I’m trying so hard to keep it together.
I haven’t been blogging, I haven’t been doing much lately. I’ve been working on my book.
I didn’t step foot out of my house for about four months.
I’ve been making progress lately. It have gone out a few times, and a few times successfully without panic attacks.
Sometimes it feels like the apprehension is the worst. The apprehension before getting inside of a car. The apprehension of knowing I’m going to be stuck inside a car. What if we hit a red light? What if I get so freaked out that I want to jump out of the car while it’s moving? Sometimes that feeling of being completely trapped is so overwhelming that I want to escape, to anywhere. But there’s nowhere to escape to. I can’t escape my body.

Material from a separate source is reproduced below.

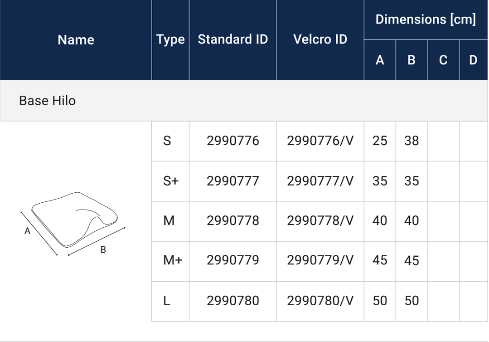
Task: Click the Velcro ID column header
Action: (320, 39)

For about two months (during/after my previous blog post), I would panic any time I was by myself. I don’t want to die, but the feeling of wanting to escape your body/reality so badly because it’s so painful that you would do anything to stop it is utterly terrifying. It’s like – I don’t want to die, but my desire not to have panic attacks is greater than my fear of death.

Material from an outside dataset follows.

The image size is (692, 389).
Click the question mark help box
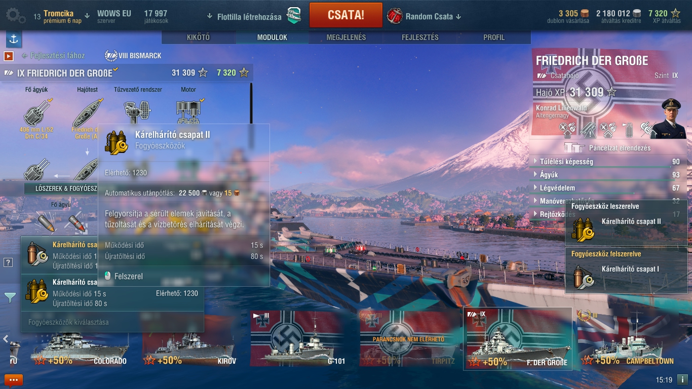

I have been seeing a therapist once a week who comes to my house which has been immensely helpful.
Although, I think that one of my biggest problems in receiving help is that I present too well. I always put a lot of effort into my appearance. I always try to look my best, dress up, etc. Even on the days I’m holed up in my house and I don’t see anyone, I do my makeup and spend an hour picking out a cute dress to wear. It helps keep the hopelessness at bay for some reason or another.
I don’t want to be like this. I want to be happy. I want to go places. I want to travel. I don’t just want to get out of my house – I want to travel the world, experience different cultures, explore, and LIVE. I feel like I’m on the surface. I don’t know what to do.